• **WHAT IS BEING ASKED**:
In full and word for word, give the records again.

Dataset excerpts:

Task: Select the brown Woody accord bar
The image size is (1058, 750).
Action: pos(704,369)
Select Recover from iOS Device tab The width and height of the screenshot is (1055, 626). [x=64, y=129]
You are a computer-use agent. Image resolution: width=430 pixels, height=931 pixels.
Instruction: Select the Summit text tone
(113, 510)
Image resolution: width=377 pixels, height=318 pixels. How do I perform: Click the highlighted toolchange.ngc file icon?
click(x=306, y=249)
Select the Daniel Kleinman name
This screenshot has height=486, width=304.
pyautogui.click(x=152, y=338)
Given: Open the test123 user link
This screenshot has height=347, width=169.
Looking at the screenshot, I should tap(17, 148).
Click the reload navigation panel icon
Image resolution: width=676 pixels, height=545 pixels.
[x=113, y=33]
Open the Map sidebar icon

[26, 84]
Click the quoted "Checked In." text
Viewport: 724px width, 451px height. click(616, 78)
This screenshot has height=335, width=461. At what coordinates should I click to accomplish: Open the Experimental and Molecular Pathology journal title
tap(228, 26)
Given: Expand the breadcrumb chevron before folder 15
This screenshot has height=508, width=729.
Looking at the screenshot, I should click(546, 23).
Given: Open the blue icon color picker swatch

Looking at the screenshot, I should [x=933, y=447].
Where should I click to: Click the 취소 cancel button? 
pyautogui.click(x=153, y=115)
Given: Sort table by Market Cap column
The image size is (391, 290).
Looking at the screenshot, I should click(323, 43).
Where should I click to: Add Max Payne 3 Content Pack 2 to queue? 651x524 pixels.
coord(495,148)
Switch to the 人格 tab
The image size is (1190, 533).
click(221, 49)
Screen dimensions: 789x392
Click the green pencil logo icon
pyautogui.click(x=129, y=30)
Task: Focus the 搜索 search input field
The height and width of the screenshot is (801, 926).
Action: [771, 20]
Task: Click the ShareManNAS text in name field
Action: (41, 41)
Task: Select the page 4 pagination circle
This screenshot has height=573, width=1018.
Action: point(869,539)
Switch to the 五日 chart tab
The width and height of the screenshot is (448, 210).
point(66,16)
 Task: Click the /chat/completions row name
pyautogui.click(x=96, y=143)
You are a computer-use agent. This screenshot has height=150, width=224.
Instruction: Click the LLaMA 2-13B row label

• **RESULT OF THE TASK**:
Task: Select the brown Woody accord bar
The image size is (1058, 750).
Action: pos(704,369)
Select Recover from iOS Device tab The width and height of the screenshot is (1055, 626). [x=64, y=129]
You are a computer-use agent. Image resolution: width=430 pixels, height=931 pixels.
Instruction: Select the Summit text tone
(113, 510)
Image resolution: width=377 pixels, height=318 pixels. How do I perform: Click the highlighted toolchange.ngc file icon?
click(x=306, y=249)
Select the Daniel Kleinman name
This screenshot has height=486, width=304.
pyautogui.click(x=152, y=338)
Given: Open the test123 user link
This screenshot has height=347, width=169.
Looking at the screenshot, I should tap(17, 148).
Click the reload navigation panel icon
Image resolution: width=676 pixels, height=545 pixels.
[x=113, y=33]
Open the Map sidebar icon

[26, 84]
Click the quoted "Checked In." text
Viewport: 724px width, 451px height. click(616, 78)
This screenshot has height=335, width=461. At what coordinates should I click to accomplish: Open the Experimental and Molecular Pathology journal title
tap(228, 26)
Given: Expand the breadcrumb chevron before folder 15
This screenshot has height=508, width=729.
Looking at the screenshot, I should click(546, 23).
Given: Open the blue icon color picker swatch

Looking at the screenshot, I should [x=933, y=447].
Where should I click to: Click the 취소 cancel button? 
pyautogui.click(x=153, y=115)
Given: Sort table by Market Cap column
The image size is (391, 290).
Looking at the screenshot, I should click(323, 43).
Where should I click to: Add Max Payne 3 Content Pack 2 to queue? 651x524 pixels.
coord(495,148)
Switch to the 人格 tab
The image size is (1190, 533).
click(221, 49)
Screen dimensions: 789x392
Click the green pencil logo icon
pyautogui.click(x=129, y=30)
Task: Focus the 搜索 search input field
The height and width of the screenshot is (801, 926).
Action: [771, 20]
Task: Click the ShareManNAS text in name field
Action: (41, 41)
Task: Select the page 4 pagination circle
This screenshot has height=573, width=1018.
Action: point(869,539)
Switch to the 五日 chart tab
The width and height of the screenshot is (448, 210).
point(66,16)
 Task: Click the /chat/completions row name
pyautogui.click(x=96, y=143)
You are a computer-use agent. This screenshot has height=150, width=224.
Instruction: Click the LLaMA 2-13B row label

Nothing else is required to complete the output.